| Goal of the exercise |
Omit the pictures, then reproduce exactly the line bearing "Open the Araruta (300g) product link" and every line after it up to and including the last line of the entries below.

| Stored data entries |
^^^^^^^^
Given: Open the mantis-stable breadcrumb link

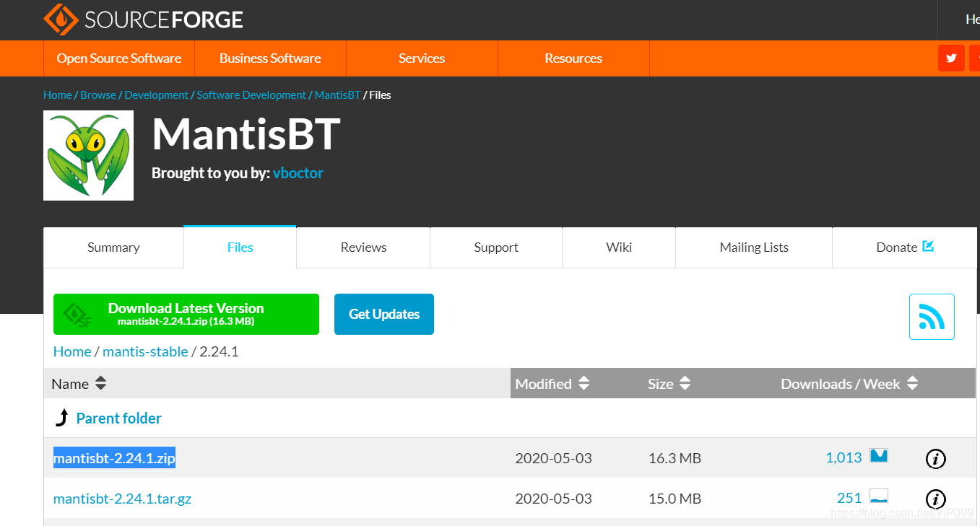Looking at the screenshot, I should tap(145, 351).
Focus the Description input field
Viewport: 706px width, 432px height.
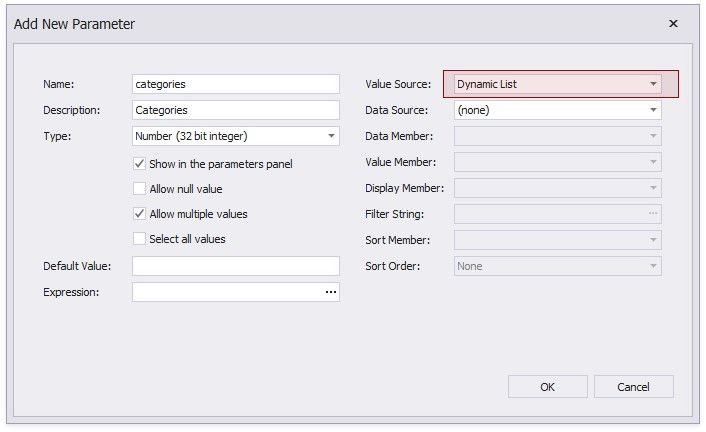235,110
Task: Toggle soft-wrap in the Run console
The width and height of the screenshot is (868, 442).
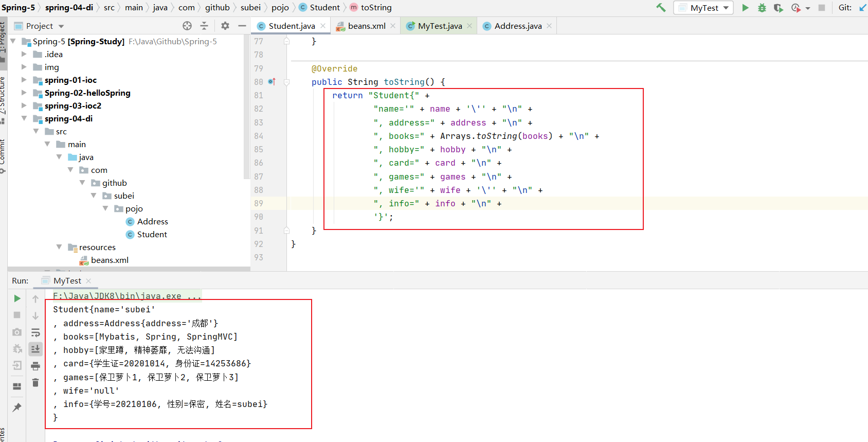Action: [x=35, y=332]
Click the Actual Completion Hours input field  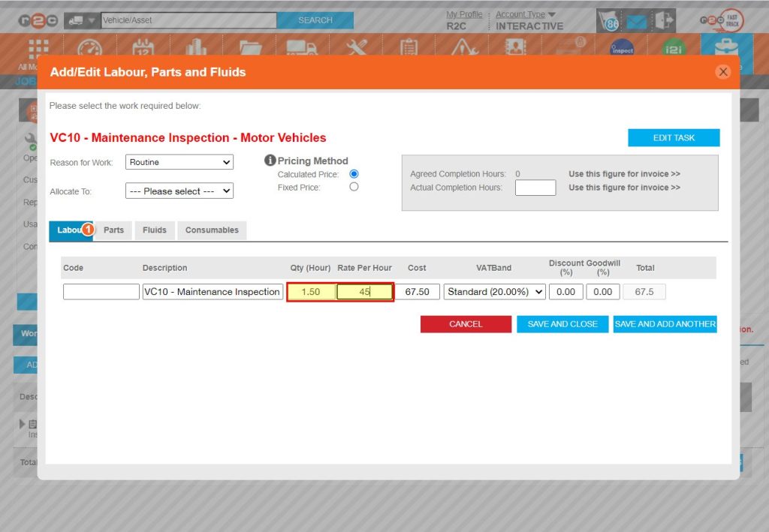click(535, 187)
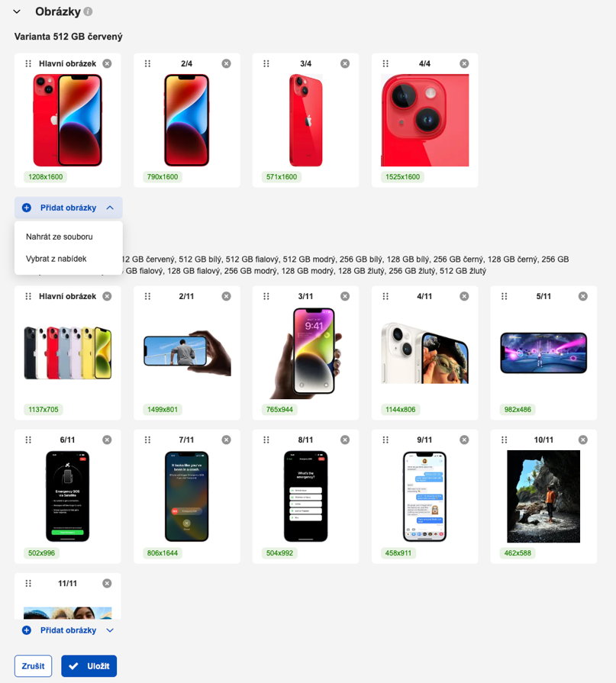
Task: Remove image 9/11 via the x icon
Action: 464,440
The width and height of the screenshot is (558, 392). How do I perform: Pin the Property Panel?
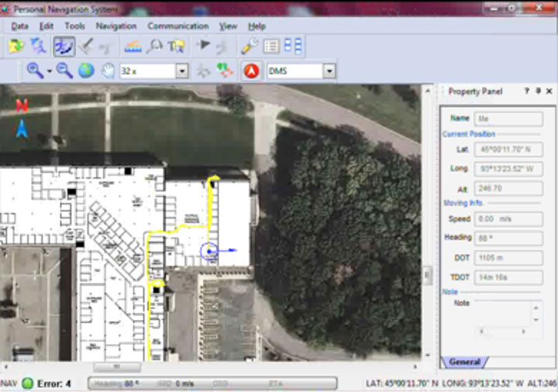click(538, 91)
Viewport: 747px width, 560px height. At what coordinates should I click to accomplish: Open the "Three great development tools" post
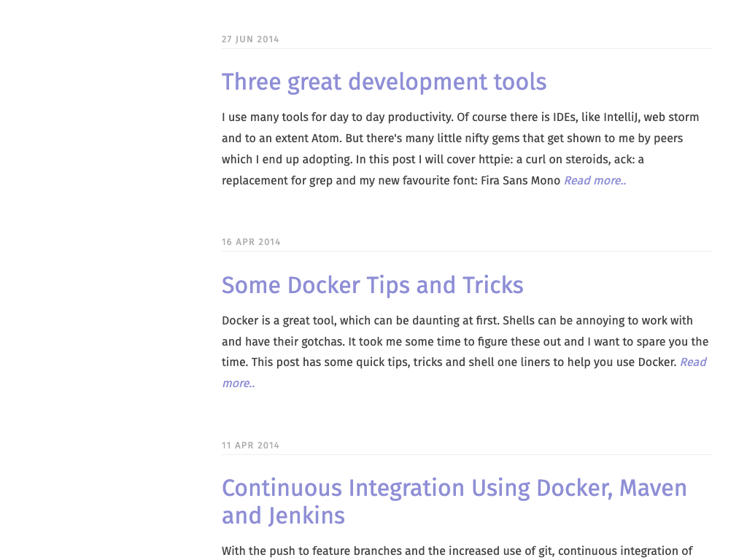click(384, 82)
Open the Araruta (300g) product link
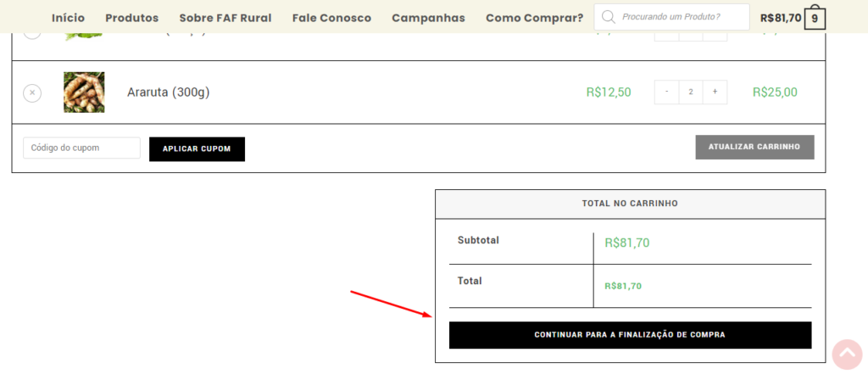The height and width of the screenshot is (380, 868). 169,92
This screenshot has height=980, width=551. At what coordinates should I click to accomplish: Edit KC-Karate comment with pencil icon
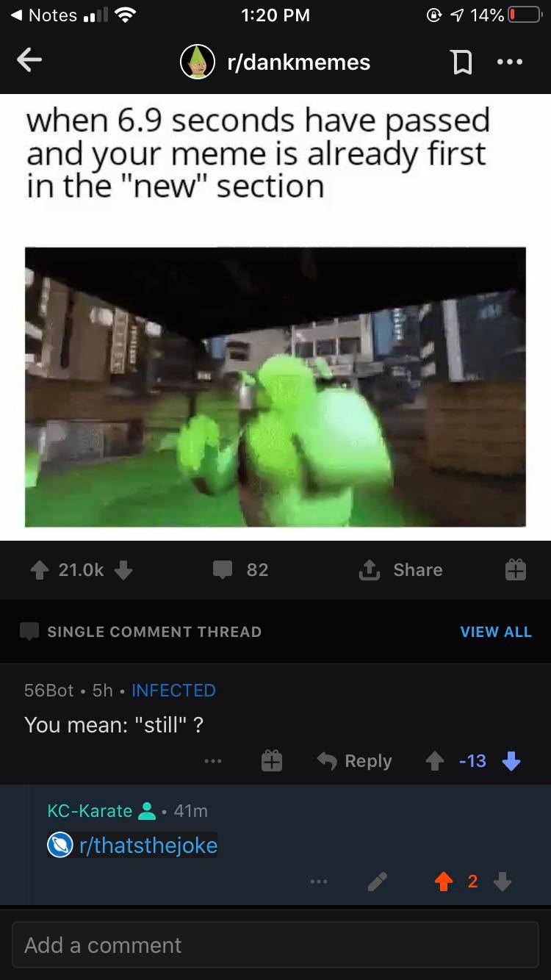click(377, 882)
^^^^^^^^
| Exercise answer |
Open the Araruta (300g) product link
The height and width of the screenshot is (380, 868). 169,92
This screenshot has height=980, width=551. At what coordinates should I click to accomplish: Edit KC-Karate comment with pencil icon
click(377, 882)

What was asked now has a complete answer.